**Your tasks:**
[1] Using the essay on lasting success below, explain why successful women make a habit of doing things they don't like to do. Answer in one to three sentences.
[2] In the essay on lasting success below, what position did the author reach a year after starting work at the conglomerate?
+++ Reading text +++
Achieving Lasting Success

By Pamela Ryan

Success. I believe you can achieve it - if you really want it. It's true that most of us will never achieve worldwide renown, nor will we receive an Olympic gold medal, an Academy Award or be listed in Who's Who in North America. But that doesn't mean we can't be successful, or won't be successful. Life is too short to squander it by just existing. How many women do you know who just take life as it comes? Are they successful? Are they fulfilled?

A successful woman has a strong sense of purpose. She knows what she wants, why she wants it and how she plans to achieve it. Successful women also have the habit of doing things they don't like to do so they can accomplish the purpose they have defined. Successful women also have a passion for excellence.

Excellence is the opposite of mediocrity! To excel means to surpass, transcend, exceed. In his book, A Passion for Excellence (Random House: 1985), Tom Peters says that doing better than average takes tenacious preparation. When you have a true passion for excellence and when you act on it, you will see things happen.

I believe that each of us possesses the ability to grow far beyond our present self-imposed limitations. And unfortunately, there is not one of us who will get through life without any conflicts or storms. But we must remember that there are no victories without conflicts and no rainbows without storms.

When I reflect on my own life, I thank God for how far I have come. I was sexually violated from the tender age of 3 to age 8 by an alcoholic father I loved and trusted. One of my brothers was killed on my birthday in an auto accident in 1982. He had been drinking and driving. My father passed away two years later. In 1988, my other brother died of AIDS.

But even though my home life was a classic example of dysfunction, my mother was an extreme optimist. She never stopped loving, believing, and dreaming. She always saw a bright side to any dark situation or circumstance. She passed away in 1992, but she left me an inheritance of belief in myself. She always told me, "There is absolutely nothing you cannot do or achieve." And I believed her.

When I was 19 years old, I set out to be and do my very best with the new opportunity of working for a company that was a conglomerate. Never in my wildest dreams did I expect to attain the position of general manager for six of their companies a year later. And I was the director of the Arizona Counselling Association at the same time.

When you set out to do your best in whatever, you do, you can and will attain and achieve excellence in your life. That sets you apart from mediocrity. Success rarely arises out of the mediocre.

Inventory for Success

To achieve success that will last, you need to start right where you are. Take an inventory of your strengths and weaknesses. Where are you right now in every area of your life? Personally. Professionally. Spiritually. This is a moment of truth. Be honest with yourself about who you really are.
+++ Excerpted data +++
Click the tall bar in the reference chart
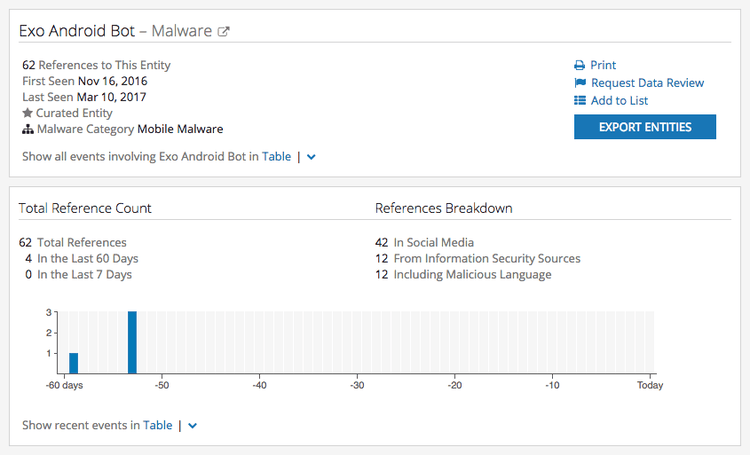Screen dimensions: 750x455 (132, 343)
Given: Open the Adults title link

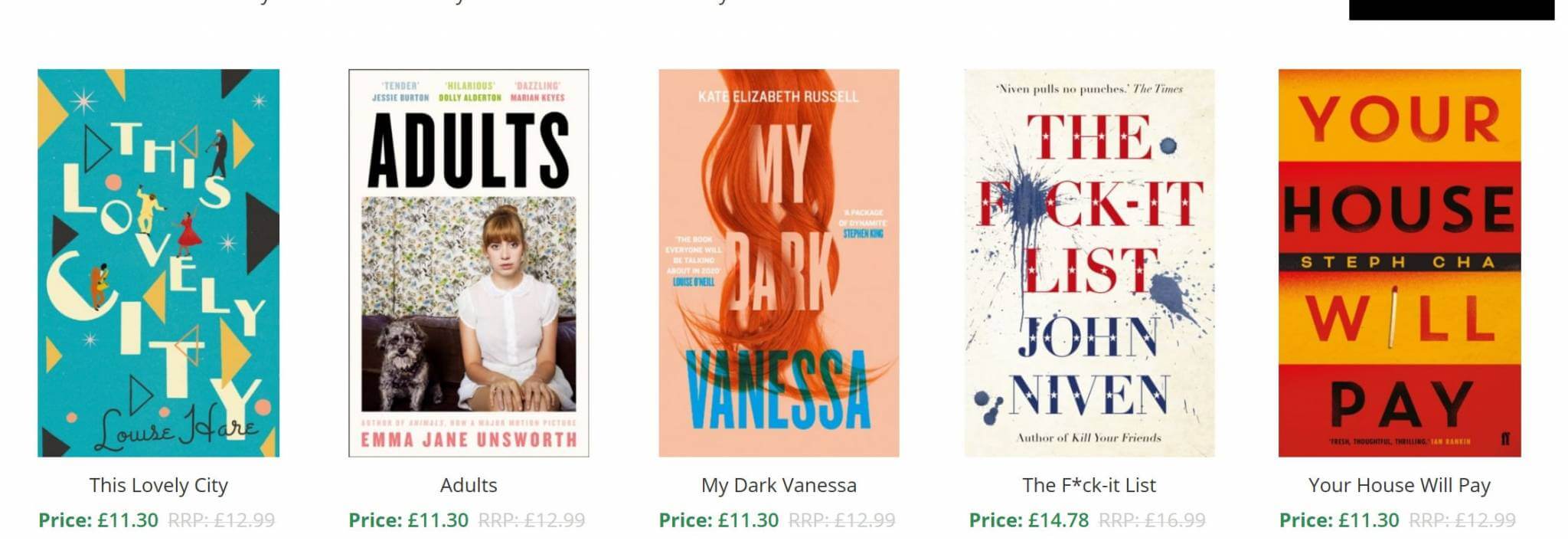Looking at the screenshot, I should click(x=469, y=485).
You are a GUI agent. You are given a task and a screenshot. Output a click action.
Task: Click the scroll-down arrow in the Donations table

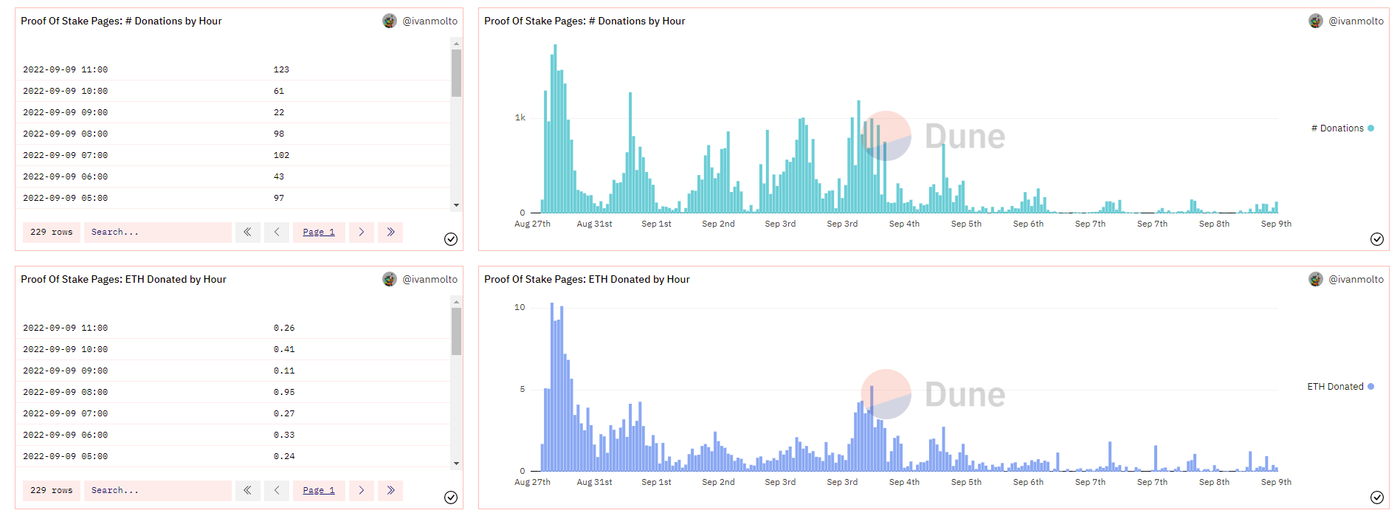(457, 205)
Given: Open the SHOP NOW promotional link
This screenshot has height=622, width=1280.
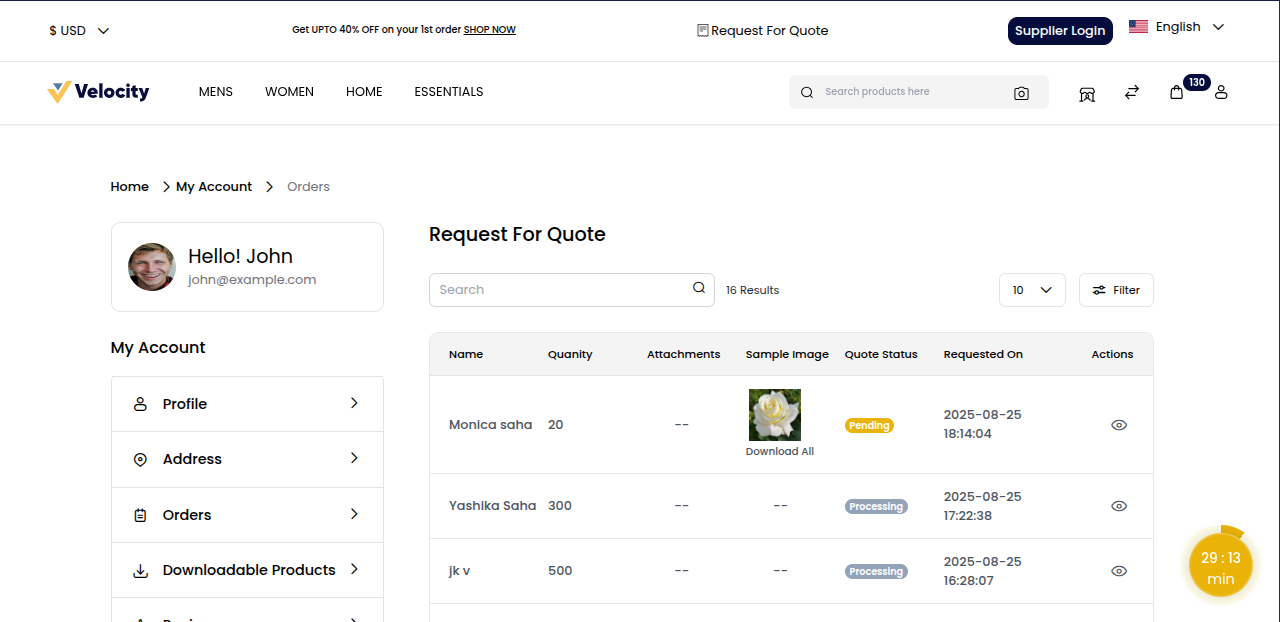Looking at the screenshot, I should point(489,29).
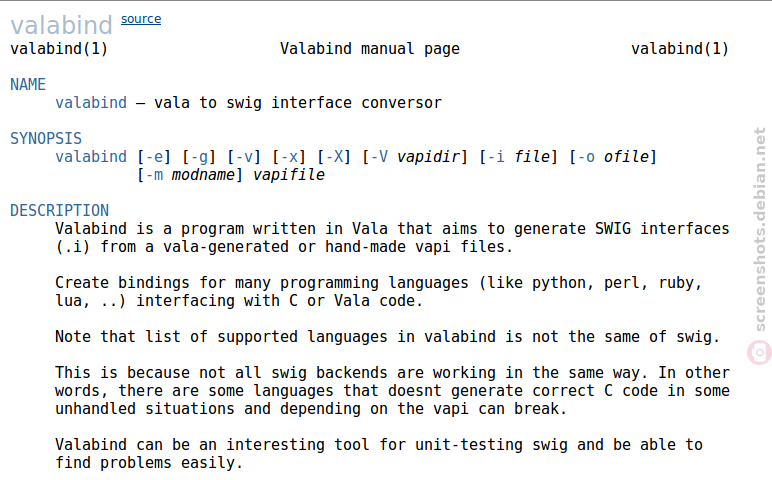This screenshot has width=772, height=480.
Task: Click the valabind page title heading
Action: pyautogui.click(x=62, y=25)
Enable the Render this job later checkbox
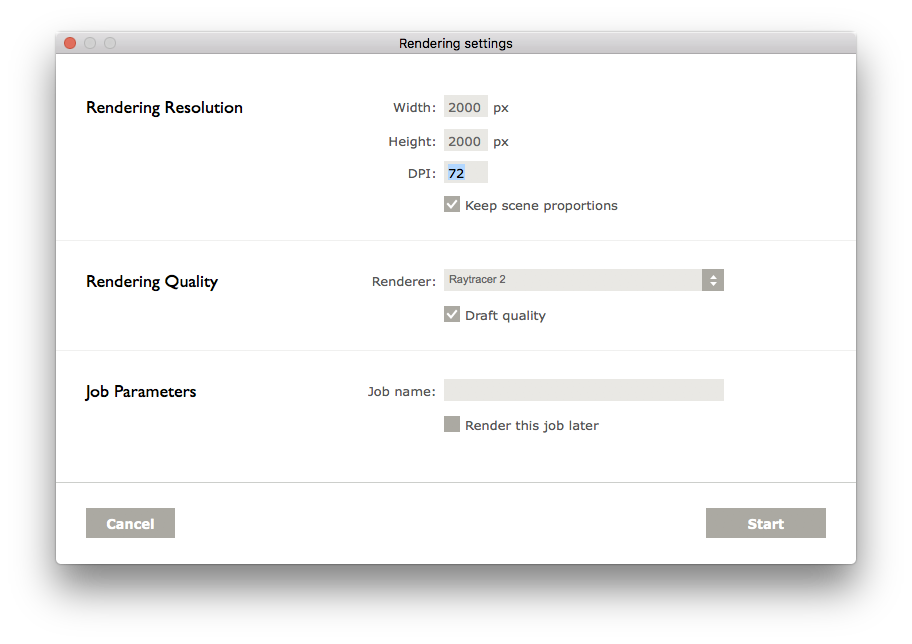912x644 pixels. tap(452, 424)
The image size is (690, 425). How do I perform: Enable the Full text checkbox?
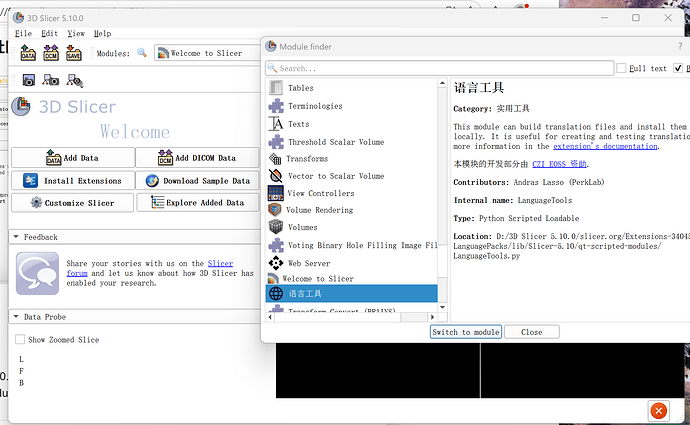pyautogui.click(x=622, y=68)
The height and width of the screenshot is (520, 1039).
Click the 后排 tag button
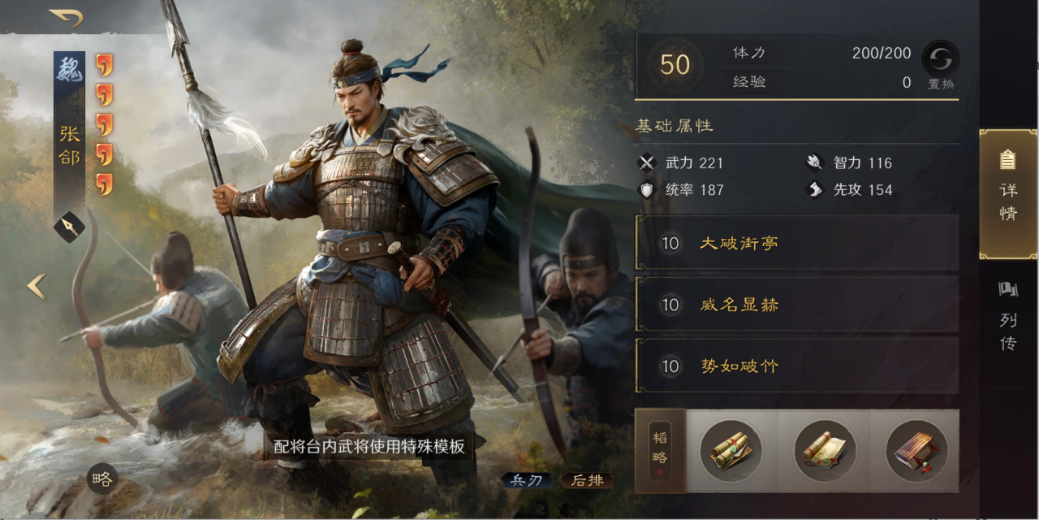click(x=587, y=481)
+++
**Correct answers:**
[1] Successful women make a habit of doing things they don't like to do so that they can accomplish the purpose they have defined.

[2] General manager for six of the conglomerate's companies.